After the melodic yet chilled out “Smoke” intro which only has Jamie on it, the first song “High Life” starts off the EP with a fun little ode to that good kush whereas the “Hydro” remix is alright even though the main version with Layzie Bone is a highlight off The Green Book & hearing it without the latter’s verse feels kinda weird to me personally. “The Clouds Outside” goes into hazier territory talking about being higher than such & as for the remix of “Come On Let’s Get High” off of The Continuous Evilutions of Life’s ?’s, I actually prefer it over the original. Especially with the horns throughout.

Even though it’s only an intro with 2 new songs & 2 remixes, I still look at Nickel Bag as an acceptable way to hold everyone over until the Unlikely Prescription follow-up produced entirely by Zeuss & their “straight up wicked” album. I can do without the “Hydro” remix but other than that, Twiztid & Fritz reunite to deliver something fresh for all the smokers out there.

SET OF TASKS:
1. Transcribe the part of the Nickel Bag review that begins at the words "After the melodic" and stops after the words "the horns throughout.".
2. List every track named in the Nickel Bag review.

DATASET EXCERPTS:

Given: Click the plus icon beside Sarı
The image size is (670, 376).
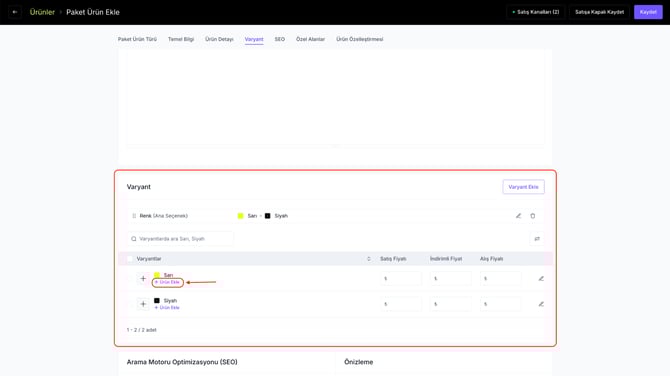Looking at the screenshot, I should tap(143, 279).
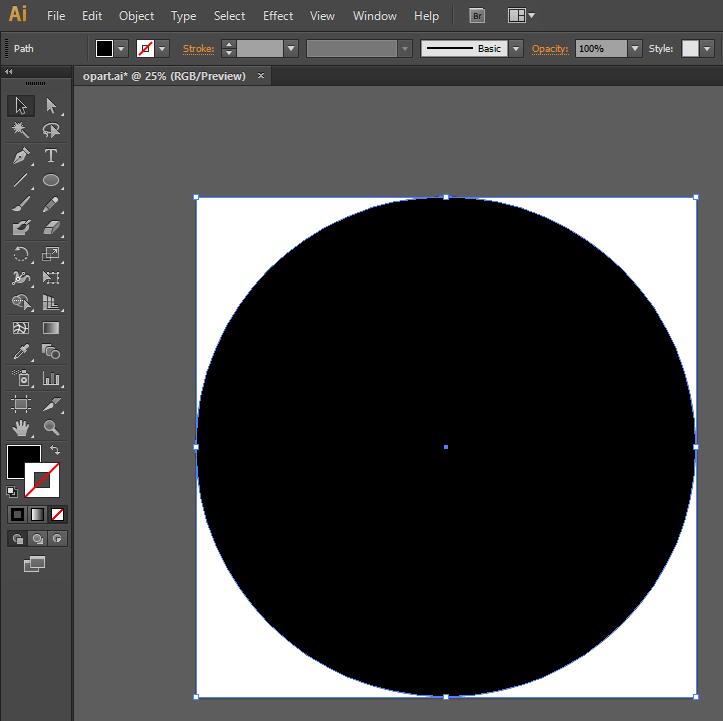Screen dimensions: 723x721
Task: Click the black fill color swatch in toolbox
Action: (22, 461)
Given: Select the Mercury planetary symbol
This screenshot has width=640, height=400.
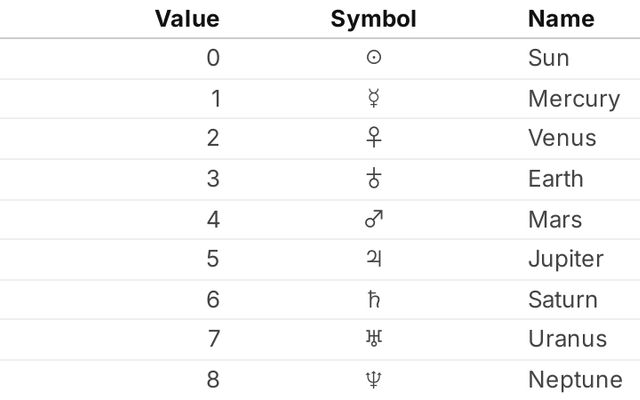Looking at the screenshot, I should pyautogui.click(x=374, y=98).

---

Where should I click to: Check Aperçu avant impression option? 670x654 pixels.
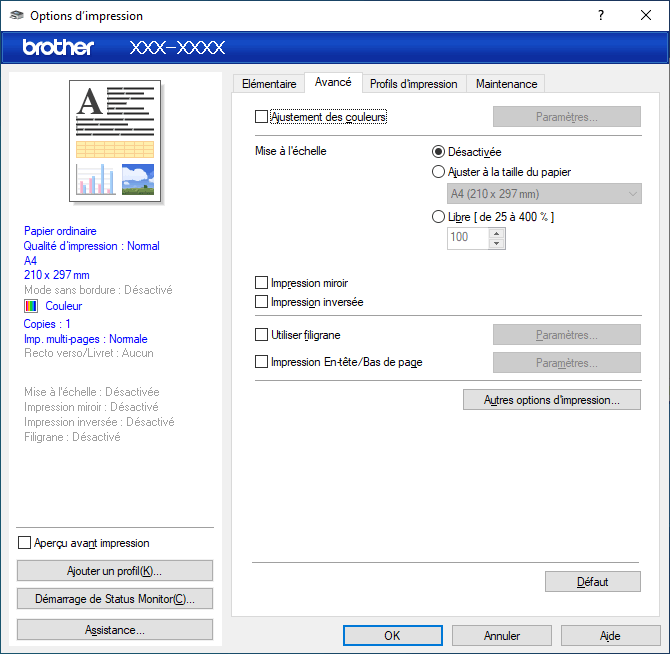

LIST OF SOLUTIONS:
1.
After the melodic yet chilled out “Smoke” intro which only has Jamie on it, the first song “High Life” starts off the EP with a fun little ode to that good kush whereas the “Hydro” remix is alright even though the main version with Layzie Bone is a highlight off The Green Book & hearing it without the latter’s verse feels kinda weird to me personally. “The Clouds Outside” goes into hazier territory talking about being higher than such & as for the remix of “Come On Let’s Get High” off of The Continuous Evilutions of Life’s ?’s, I actually prefer it over the original. Especially with the horns throughout.

2.
- Smoke
- High Life
- Hydro
- The Clouds Outside
- Come On Let's Get High